• [PAGE EXTRACT]
In an unprecedented two blog posts in two days, I’m following up my More than a Headline post yesterday, due to a second article in the NZ Herald, published this morning, External exams - An essential check, or a 'colonial system'?
It is certainly unnecessary to justify Kia Aroha College’s research-informed decision to internally assess all of their students’ learning, that is not my role, and that is not what this post is about. The results, and Kia Aroha’s students, speak for themselves. However, I feature in the headline and I am quoted: "Exams are a colonial system," she declares. "Exams test your memory and that's all. They don't actually help you to apply that learning in any way” – which is close enough to what I argued. Not sure that I “declared” it!
What I do want to do is read between the lines—what does this article imply, and how is this relevant to the current review of NCEA and the “co-design lab” to be held by the ministerial advisory group in Wellington this week?
At the heart of the issue is the age-old debate between formative and summative assessment or, as Terry Crooks (2011), one of our most credible assessment experts explains, assessment OF learning (summative) and assessment FOR learning (formative). He describes assessment of learning as involving, “judging, describing and reporting student educational outcomes (such as their knowledge, skills and attitudes) at a particular point in time.” He provides this definition of assessment for learning developed by a panel of 31 international assessment scholars meeting in Dunedin, New Zealand in 2009:
Assessment for learning is part of everyday practice by students, teachers and peers that seeks, reflects upon and responds to information from dialogue, demonstration and observation in ways that enhance ongoing learning.

(Records from a pointing dataset)

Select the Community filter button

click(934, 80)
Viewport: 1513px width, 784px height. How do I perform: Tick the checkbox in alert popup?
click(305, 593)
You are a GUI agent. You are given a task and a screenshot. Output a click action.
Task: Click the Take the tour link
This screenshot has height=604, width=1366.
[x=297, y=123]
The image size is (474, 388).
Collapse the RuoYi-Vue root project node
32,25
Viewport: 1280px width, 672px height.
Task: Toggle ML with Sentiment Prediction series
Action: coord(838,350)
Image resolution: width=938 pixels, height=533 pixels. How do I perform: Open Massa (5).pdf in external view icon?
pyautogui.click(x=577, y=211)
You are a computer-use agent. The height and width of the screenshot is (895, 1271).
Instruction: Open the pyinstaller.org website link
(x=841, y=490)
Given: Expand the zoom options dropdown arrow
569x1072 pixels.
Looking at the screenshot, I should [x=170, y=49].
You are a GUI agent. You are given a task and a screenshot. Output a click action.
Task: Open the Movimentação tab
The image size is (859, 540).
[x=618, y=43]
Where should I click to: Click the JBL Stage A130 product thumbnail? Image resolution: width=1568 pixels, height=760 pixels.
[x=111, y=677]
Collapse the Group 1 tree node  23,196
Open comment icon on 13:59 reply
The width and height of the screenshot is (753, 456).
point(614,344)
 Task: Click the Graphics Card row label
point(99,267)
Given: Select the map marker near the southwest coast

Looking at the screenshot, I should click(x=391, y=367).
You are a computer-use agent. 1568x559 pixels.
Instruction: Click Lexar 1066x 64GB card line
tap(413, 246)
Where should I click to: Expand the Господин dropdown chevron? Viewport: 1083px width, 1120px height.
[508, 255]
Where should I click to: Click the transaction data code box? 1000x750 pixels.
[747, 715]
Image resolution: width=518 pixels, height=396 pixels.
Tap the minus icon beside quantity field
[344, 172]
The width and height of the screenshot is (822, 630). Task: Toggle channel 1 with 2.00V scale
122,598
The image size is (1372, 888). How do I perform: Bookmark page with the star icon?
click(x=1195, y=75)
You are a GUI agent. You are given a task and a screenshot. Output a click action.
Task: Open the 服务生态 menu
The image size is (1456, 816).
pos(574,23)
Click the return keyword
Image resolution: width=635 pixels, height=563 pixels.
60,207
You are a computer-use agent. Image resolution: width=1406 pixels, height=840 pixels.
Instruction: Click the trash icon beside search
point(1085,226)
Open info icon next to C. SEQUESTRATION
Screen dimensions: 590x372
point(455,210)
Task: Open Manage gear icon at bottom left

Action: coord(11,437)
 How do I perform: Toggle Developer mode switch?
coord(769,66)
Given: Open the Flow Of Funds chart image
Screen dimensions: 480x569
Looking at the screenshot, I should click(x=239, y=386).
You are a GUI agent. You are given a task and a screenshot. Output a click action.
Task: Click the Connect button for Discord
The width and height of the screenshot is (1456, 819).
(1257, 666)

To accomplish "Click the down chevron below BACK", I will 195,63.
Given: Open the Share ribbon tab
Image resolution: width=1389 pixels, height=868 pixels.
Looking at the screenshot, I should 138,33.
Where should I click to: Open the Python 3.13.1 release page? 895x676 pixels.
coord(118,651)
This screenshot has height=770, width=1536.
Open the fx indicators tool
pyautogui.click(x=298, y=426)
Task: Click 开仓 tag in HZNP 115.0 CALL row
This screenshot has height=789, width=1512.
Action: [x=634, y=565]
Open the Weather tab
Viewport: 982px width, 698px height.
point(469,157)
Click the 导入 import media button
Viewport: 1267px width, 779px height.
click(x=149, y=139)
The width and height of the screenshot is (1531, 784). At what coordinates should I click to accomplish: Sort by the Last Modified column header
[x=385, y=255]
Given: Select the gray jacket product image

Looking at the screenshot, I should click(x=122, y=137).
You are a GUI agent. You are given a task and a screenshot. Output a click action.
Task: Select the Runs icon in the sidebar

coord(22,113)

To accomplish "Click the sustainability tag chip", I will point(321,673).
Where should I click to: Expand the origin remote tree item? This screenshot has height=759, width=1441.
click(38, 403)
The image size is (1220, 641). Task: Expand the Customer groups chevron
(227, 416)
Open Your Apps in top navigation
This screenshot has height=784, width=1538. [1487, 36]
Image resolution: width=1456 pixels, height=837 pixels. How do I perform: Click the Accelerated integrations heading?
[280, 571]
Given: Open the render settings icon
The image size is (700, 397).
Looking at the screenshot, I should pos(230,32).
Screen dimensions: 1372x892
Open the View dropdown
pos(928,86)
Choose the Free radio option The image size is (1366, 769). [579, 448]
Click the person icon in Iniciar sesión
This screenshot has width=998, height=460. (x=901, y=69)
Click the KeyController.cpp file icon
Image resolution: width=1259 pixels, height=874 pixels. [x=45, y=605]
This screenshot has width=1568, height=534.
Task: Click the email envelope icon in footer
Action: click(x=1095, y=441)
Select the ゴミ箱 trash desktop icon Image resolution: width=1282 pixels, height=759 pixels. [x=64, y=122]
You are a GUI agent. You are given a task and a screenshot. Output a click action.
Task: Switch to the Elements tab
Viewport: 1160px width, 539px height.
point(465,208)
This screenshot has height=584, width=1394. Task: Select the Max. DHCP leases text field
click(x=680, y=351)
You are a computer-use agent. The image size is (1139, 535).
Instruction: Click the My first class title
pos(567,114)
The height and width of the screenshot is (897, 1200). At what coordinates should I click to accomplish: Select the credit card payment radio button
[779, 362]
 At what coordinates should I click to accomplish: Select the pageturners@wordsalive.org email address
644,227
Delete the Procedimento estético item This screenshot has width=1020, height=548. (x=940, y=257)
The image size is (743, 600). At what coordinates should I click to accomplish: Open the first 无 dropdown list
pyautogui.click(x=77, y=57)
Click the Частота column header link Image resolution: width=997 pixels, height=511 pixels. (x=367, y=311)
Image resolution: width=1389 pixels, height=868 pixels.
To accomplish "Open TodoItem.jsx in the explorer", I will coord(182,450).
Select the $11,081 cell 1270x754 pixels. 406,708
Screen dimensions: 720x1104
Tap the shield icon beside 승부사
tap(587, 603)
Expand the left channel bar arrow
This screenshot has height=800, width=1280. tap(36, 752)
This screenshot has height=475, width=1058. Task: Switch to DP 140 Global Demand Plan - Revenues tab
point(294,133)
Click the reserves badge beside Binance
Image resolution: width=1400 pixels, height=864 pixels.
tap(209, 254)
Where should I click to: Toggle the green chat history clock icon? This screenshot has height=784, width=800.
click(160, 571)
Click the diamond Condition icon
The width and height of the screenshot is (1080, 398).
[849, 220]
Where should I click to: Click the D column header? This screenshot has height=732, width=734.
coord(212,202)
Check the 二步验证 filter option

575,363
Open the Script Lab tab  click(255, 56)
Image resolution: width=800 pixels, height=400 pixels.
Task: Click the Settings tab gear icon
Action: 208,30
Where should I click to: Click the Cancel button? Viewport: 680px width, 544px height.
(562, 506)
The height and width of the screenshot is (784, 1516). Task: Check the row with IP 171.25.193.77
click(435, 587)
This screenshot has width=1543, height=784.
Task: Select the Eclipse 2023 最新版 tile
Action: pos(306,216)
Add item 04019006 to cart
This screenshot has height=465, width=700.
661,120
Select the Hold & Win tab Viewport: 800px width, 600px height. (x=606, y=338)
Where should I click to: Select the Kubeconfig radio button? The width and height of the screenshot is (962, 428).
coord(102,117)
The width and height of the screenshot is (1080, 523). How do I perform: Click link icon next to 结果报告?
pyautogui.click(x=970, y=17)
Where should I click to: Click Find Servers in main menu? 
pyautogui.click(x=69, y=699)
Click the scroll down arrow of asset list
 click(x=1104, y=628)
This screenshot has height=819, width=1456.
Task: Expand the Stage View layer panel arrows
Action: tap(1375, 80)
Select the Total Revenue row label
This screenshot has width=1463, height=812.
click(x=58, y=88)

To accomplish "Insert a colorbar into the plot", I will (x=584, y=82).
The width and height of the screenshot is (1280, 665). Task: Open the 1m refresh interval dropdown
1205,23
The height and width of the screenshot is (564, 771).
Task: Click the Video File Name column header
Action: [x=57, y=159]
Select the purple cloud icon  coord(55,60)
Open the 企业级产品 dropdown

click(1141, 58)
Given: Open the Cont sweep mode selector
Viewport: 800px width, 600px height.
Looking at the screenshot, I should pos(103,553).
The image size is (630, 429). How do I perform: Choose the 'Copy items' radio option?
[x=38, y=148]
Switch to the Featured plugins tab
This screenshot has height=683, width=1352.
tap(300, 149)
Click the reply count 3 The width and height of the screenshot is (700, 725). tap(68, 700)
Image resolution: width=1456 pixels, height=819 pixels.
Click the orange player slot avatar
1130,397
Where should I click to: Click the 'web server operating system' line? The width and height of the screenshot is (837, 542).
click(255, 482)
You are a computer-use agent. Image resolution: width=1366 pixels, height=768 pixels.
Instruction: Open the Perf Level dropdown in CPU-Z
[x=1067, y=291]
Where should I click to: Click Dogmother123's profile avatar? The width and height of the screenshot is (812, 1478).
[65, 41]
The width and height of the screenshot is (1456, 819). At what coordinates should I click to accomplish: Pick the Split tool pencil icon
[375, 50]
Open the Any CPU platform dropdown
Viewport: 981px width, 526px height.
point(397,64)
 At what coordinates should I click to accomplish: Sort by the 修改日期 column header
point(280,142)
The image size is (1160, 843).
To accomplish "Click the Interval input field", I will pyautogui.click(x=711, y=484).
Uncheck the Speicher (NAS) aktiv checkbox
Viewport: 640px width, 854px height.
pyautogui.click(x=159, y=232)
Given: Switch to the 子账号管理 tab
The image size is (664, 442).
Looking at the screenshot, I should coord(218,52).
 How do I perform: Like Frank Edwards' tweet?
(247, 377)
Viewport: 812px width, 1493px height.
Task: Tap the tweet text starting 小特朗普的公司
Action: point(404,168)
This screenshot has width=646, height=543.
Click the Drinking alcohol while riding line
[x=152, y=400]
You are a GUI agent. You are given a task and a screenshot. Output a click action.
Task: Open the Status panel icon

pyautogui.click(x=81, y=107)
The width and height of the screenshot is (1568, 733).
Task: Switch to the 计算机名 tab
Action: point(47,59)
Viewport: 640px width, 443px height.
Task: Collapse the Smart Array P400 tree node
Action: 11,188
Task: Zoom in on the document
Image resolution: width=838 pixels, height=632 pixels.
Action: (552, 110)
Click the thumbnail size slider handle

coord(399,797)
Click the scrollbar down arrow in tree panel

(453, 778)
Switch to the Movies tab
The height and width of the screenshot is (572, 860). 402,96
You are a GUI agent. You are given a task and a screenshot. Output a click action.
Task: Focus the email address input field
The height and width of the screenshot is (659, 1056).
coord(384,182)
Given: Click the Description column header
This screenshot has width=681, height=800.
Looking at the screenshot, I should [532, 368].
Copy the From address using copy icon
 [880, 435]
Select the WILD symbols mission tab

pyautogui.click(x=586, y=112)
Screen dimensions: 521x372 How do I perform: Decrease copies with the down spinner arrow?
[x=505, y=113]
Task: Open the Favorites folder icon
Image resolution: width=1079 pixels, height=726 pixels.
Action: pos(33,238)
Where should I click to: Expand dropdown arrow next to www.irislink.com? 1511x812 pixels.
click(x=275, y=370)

• [INSTRUCTION] Summarize the blog post on external exams in two sentences.

• [THE COMPLETED TASK] The author follows up an earlier post because of a second NZ Herald article on external exams, which quotes the author calling exams a colonial system that only tests memory. The author sets out to read between the lines of that article in light of the current NCEA review, framing the issue as the debate between assessment of learning (summative) and assessment for learning (formative), as explained by Terry Crooks.